A new NGS milestone: The million-year-old genome
The million-year-old genome is no longer the stuff of science fiction.
Researchers in February announced the oldest-yet sequenced genome, eclipsing the previous record for the oldest genomic data recovered.
The DNA were lifted from teeth belonging to 2 mammoths found in Russia. The findings, announced in Nature, were based on 49 million base pairs of nuclear DNA from one tooth and 884 million base pairs from the other.
Those DNA, researchers say, illustrate the evolutionary history of woolly mammoths and Columbian mammoths and may have identified a new species.

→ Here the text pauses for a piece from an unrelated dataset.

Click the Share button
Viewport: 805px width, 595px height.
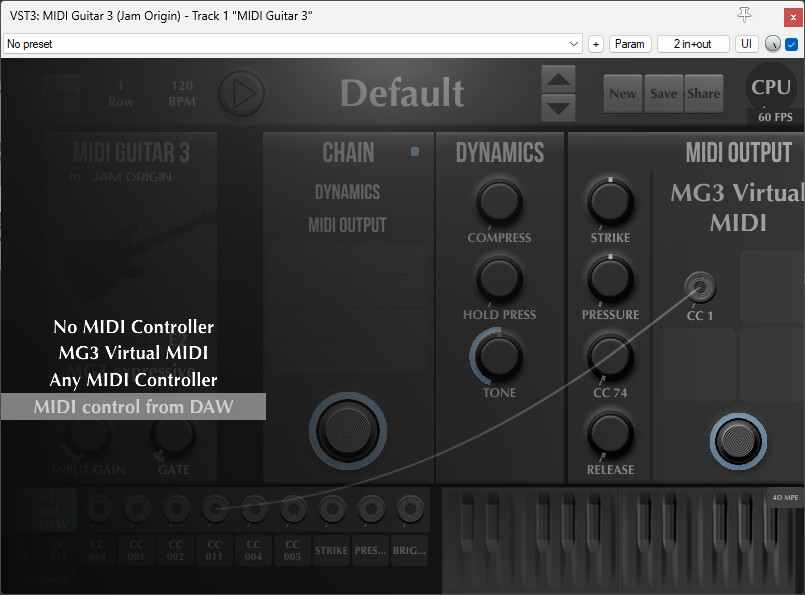(703, 93)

Recovery of the tooth DNA builds on sequencing efforts that first began in 1984, when 2 short DNA sequences were recovered from a recently extinct southern African animal called the quagga. Since then, ancient DNA extraction has delved deeper into time. In 2013, researchers pulled DNA from a 700,000-year-old horse fossil, which raised the question—if the conditions were right, just how long could DNA survive?
In the new findings, Tom van der Valk and Love Dalén of the Center for Paleogenetics in Stockholm, along with colleagues, obtained DNA from molars belonging to 3 mammoths from different periods. One tooth dated to around 1 million years ago and the other to 1.2 million years ago or more; they both resembled molars of the steppe mammoth, Mammuthus trogontherii. A third tooth, discovered in deposits believed to be around 700,000 years old, looked like that of an early woolly mammoth, Mammuthus primigenius.

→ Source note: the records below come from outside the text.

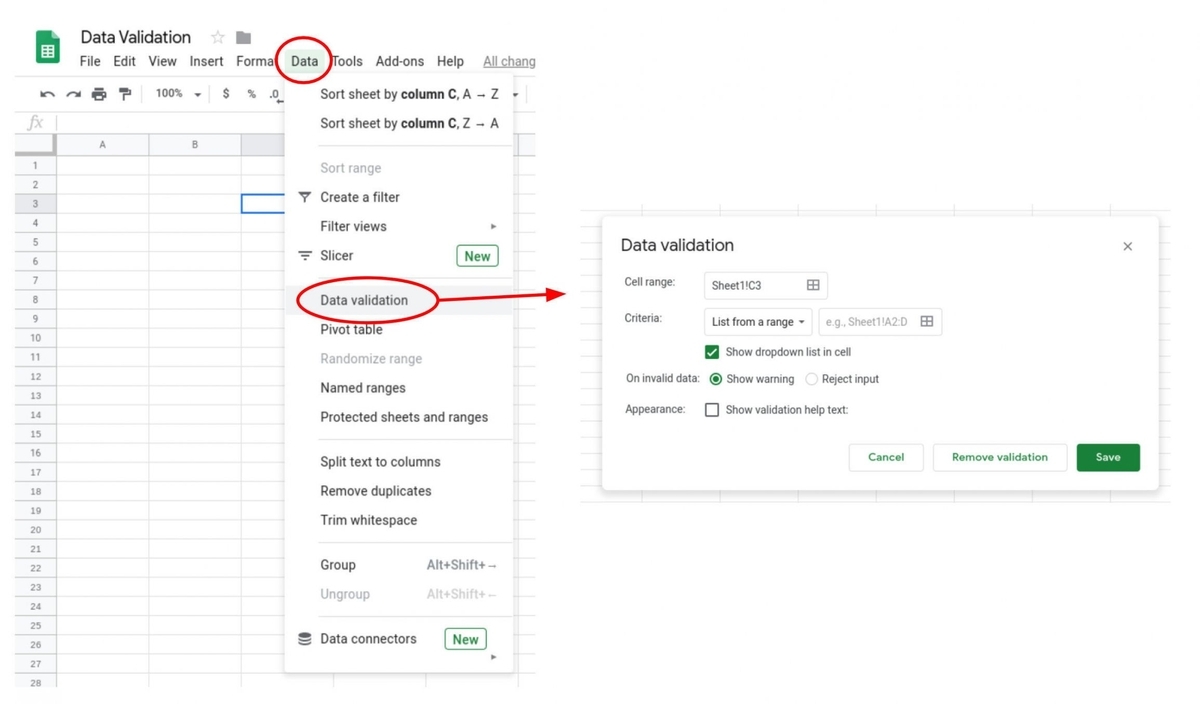Click the Remove validation button
The image size is (1200, 704).
(999, 457)
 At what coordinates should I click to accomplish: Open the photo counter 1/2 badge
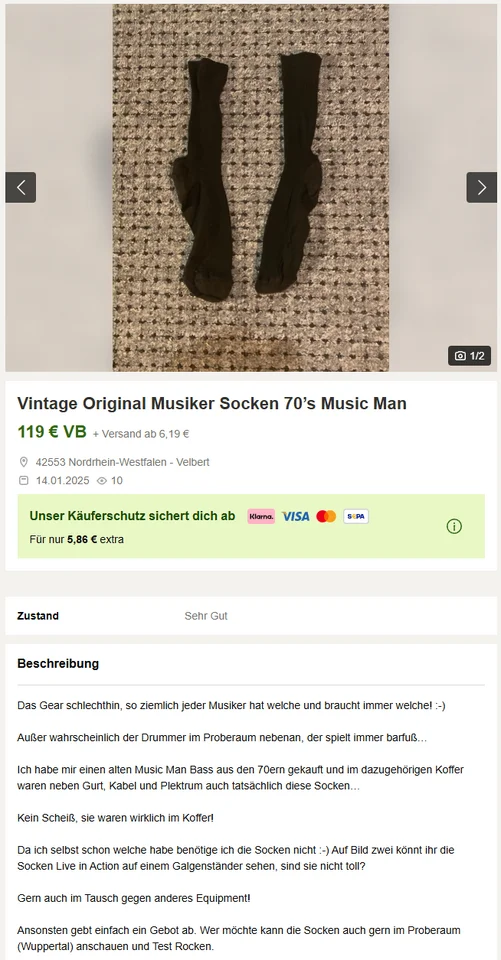click(x=469, y=356)
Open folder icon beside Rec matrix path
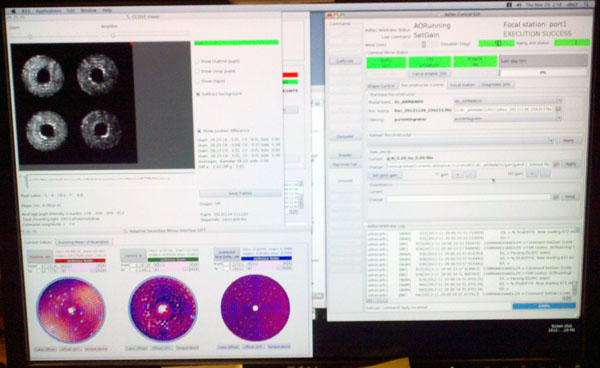 tap(558, 109)
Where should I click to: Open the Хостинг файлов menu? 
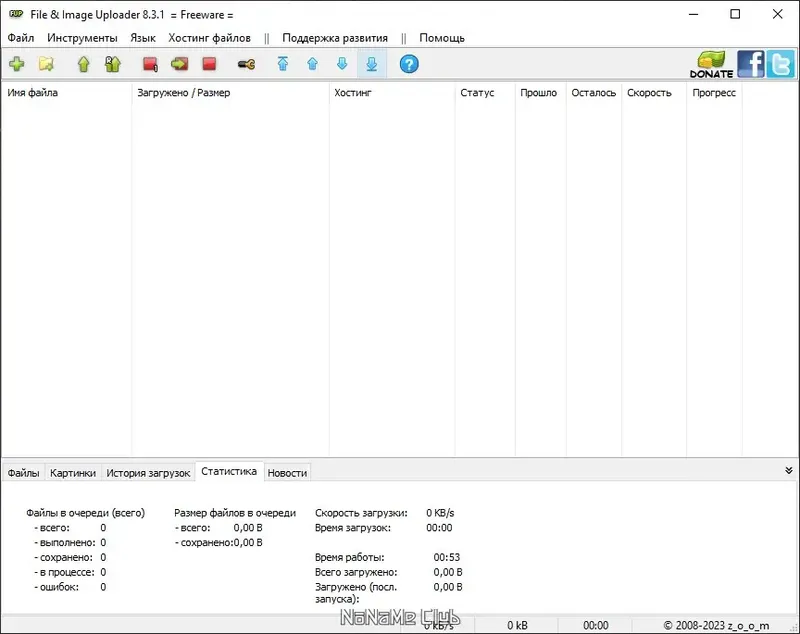[x=208, y=37]
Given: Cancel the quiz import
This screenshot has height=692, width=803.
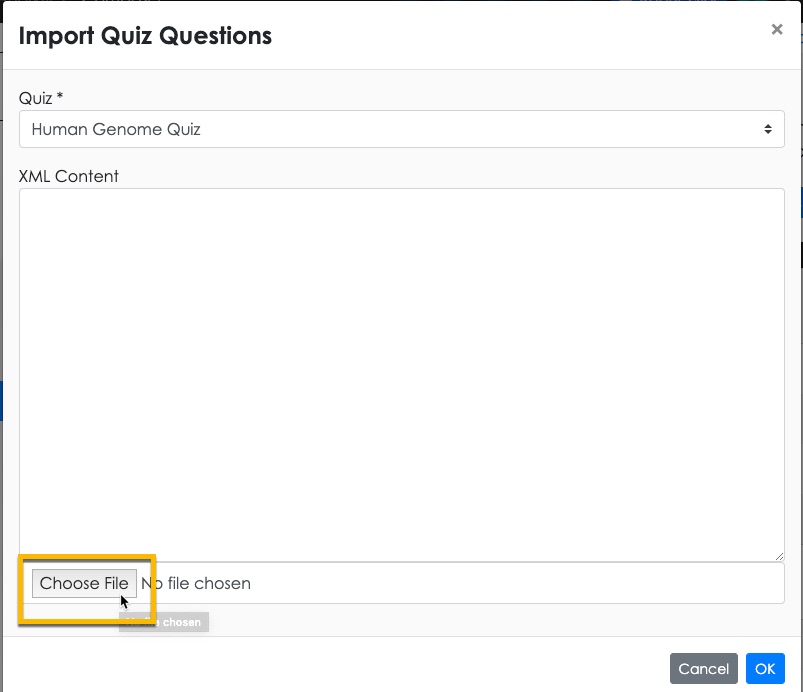Looking at the screenshot, I should click(703, 668).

The genetic material pulled from the teeth was highly degraded—it had fallen into oodles of tiny pieces over the millennia. Researchers reassembled the pieces and filtered out any renegade DNA that might have snuck in over the years by using modern-day elephant genomes as guides.
According to fossil evidence, mammoths developed about 5 million years ago in Africa and spread across much of the world. Along the way they evolved into the steppe mammoth, which gave birth to the wooly mammoth, which adapted to Siberia’s harsh conditions. Mammoths went extinct just a few thousand years ago. Research from this study suggests that the oldest mammoth sequenced from this batch was the ancestor to mammoths that lived in North America some 1.5 million years ago and eventually inhabited warmer areas of North America, migrating as far south as Central America.
Key to the ability to recover the DNA was the fact that they had been preserved in ice—the animals were apparently frozen from almost the moment they died until the remnants were recovered. Could similarly old DNA be sequenced for ancient humans? The oldest human remains tend to be found in warmer areas, where DNA preservation is not ideal.
“This is—by a wide margin—the oldest DNA ever recovered,” said Dalén at a press conference. “Maybe a number of years in the future, the methods will be there to recover DNA from human non-permafrost specimens that are getting close to a million years old. The other alternative would be to find a Homo Erectus in the permafrost. No such finds have been done to date, but it is quite possible that someone will find human remains in the permafrost of this age. In that case, it would be more-or-less equally easy to get genomic DNA from these [hominin specimens] as it was for us to get DNA from the mammoths."
Study co-author Tom van der Valk told Nature in an interview that his lab would be investigating permafrost-found samples of musk oxen, moose, and lemmings in the future.
“The chances of finding million-year-old remains of ancient human relatives in the permafrost are very low,” the Nature interview added. “But Dalén thinks that the right environment, such as a deep cave, could yield samples that old. Early Neanderthal remains from a Spanish cave dated to 430,000 years ago represent the oldest DNA from an ancient human relative discovered so far.”
One thing is for sure: ancient DNA recovered from permafrost will never be more than 2.6 million years old. Why? Before that, the climate was too warm for permafrost.